Test Tama SLP Classic Dry Aluminium Snare: Funk im Tank

Über Bubinga und Maple bis hin zu soliden Bronze- oder Messingsnaredrums findet man in der SLP-Serie fast alle ­Materialien und ­Kesselgrößen. Zu dieser ­Reihe ­gesellt sich nun eine Aluminium-Snare. Auch sie ­beweist, dass günstig nicht gleich billig sein muss.

Der nahtlos gezogene 1,2 Millimeter dicke Kessel ist tadellos verarbeitet. Sowohl die Gratungen als auch das Snarebed bieten keinerlei Grund zur Beanstandung und bilden ein erstklassiges Fundament für einen tollen, vielseitigen Sound. Untermalt wird diese Basis von Markenfellen, die werksseitig zum Einsatz kommen. Als Schlagfell tut hier ein weiß aufgerauhtes Evans G1 seinen Dienst, als Reso-Fell ein Evans Hazy 300. Abgerundet wird alles durch einen Tama-Starclassic-Snareteppich. Mit derartigem Rüstzeug steht dem Spielvergnügen nichts mehr im Wege.

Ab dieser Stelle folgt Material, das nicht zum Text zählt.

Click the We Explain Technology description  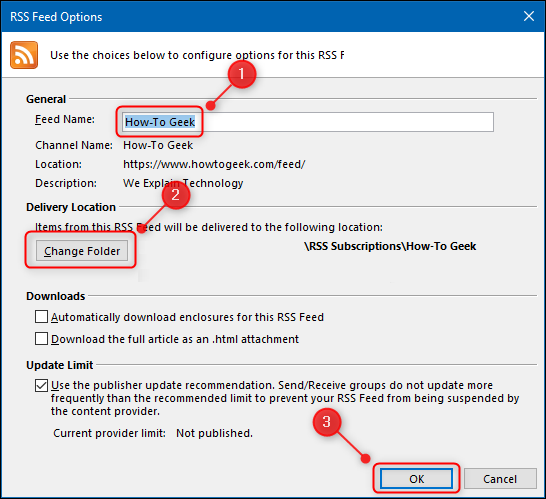pyautogui.click(x=183, y=183)

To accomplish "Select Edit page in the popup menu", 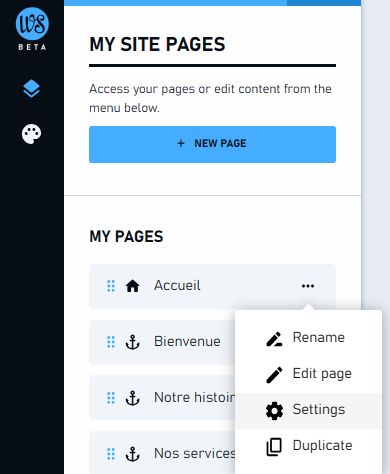I will [x=308, y=375].
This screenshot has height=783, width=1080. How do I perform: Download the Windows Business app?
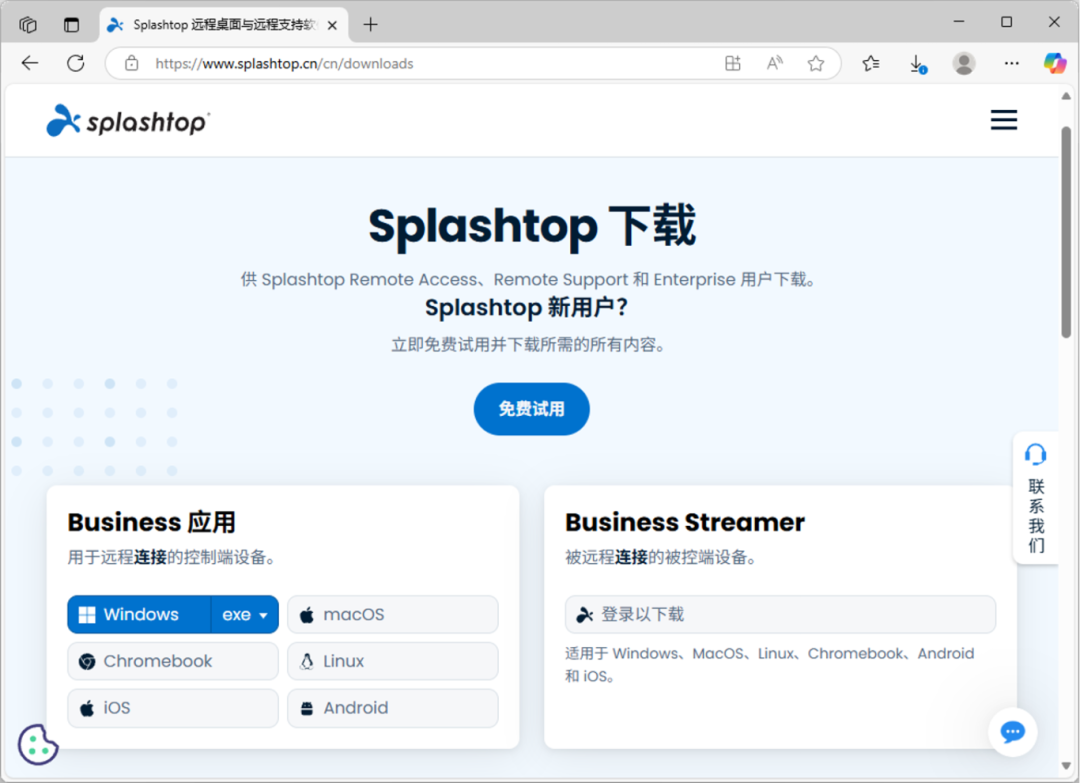(140, 615)
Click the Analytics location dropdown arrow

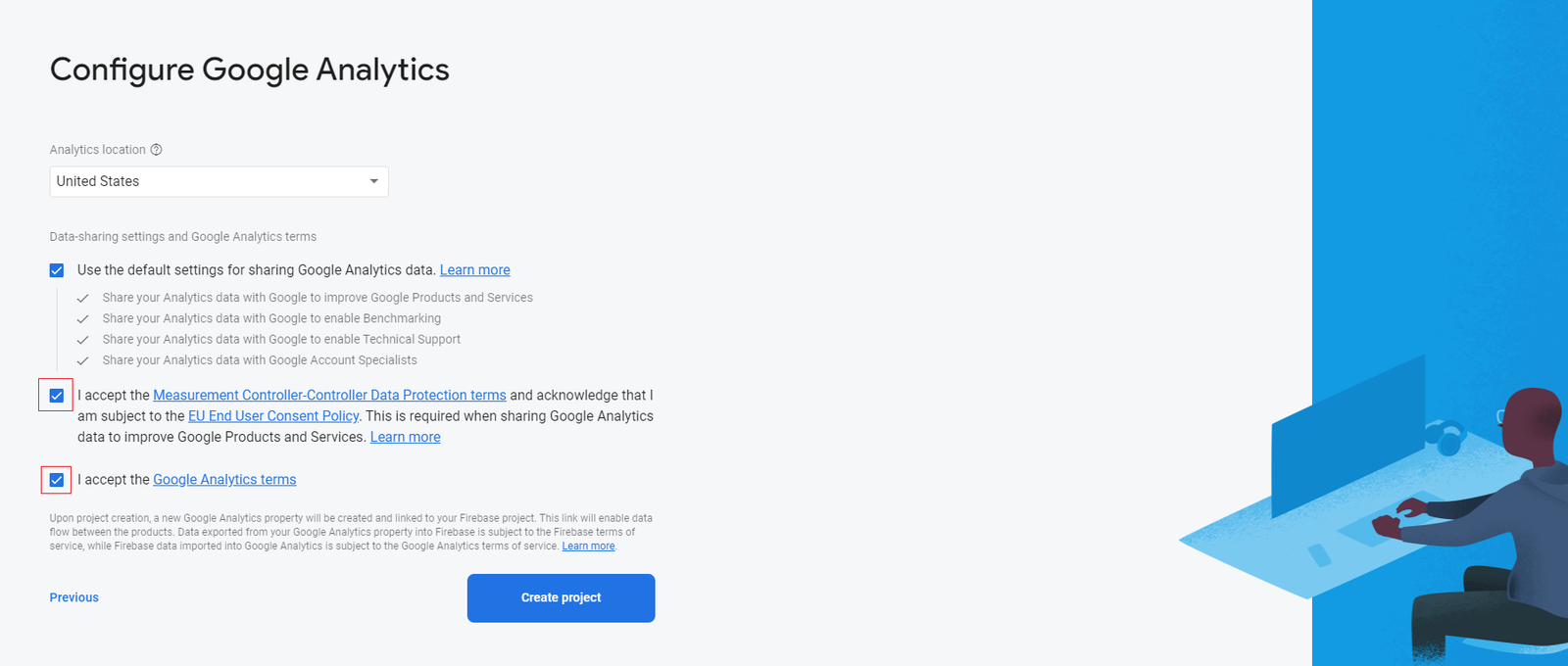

Kompakt Tama SLP Classic Dry Aluminium Snare

HerkunftChina
Vertriebmeinldistribution.eu
Kontaktwww.tama.de
Preis (UVP)299 Euro

 
 

Amtliche Alu-Snare

Die MCHL5S-Lugs, die man aus Tamas Superstar-Serie kennt, machen auch an der SLP LAL1455, wie die Knarre ganz amtlich heißt, einen hervorragenden Job. Ebenso die Mighty Steel Hoops und die MCS70A-Abhebung. Das Stimmen geht leicht von der Hand und führt zügig zu einem soliden Ergebnis. Man merkt dem dünnen Alukessel beim Stimmen schnell an, dass eine tiefe Stimmlage nicht ganz das ist, wo sich diese Trommel zu Hause fühlt.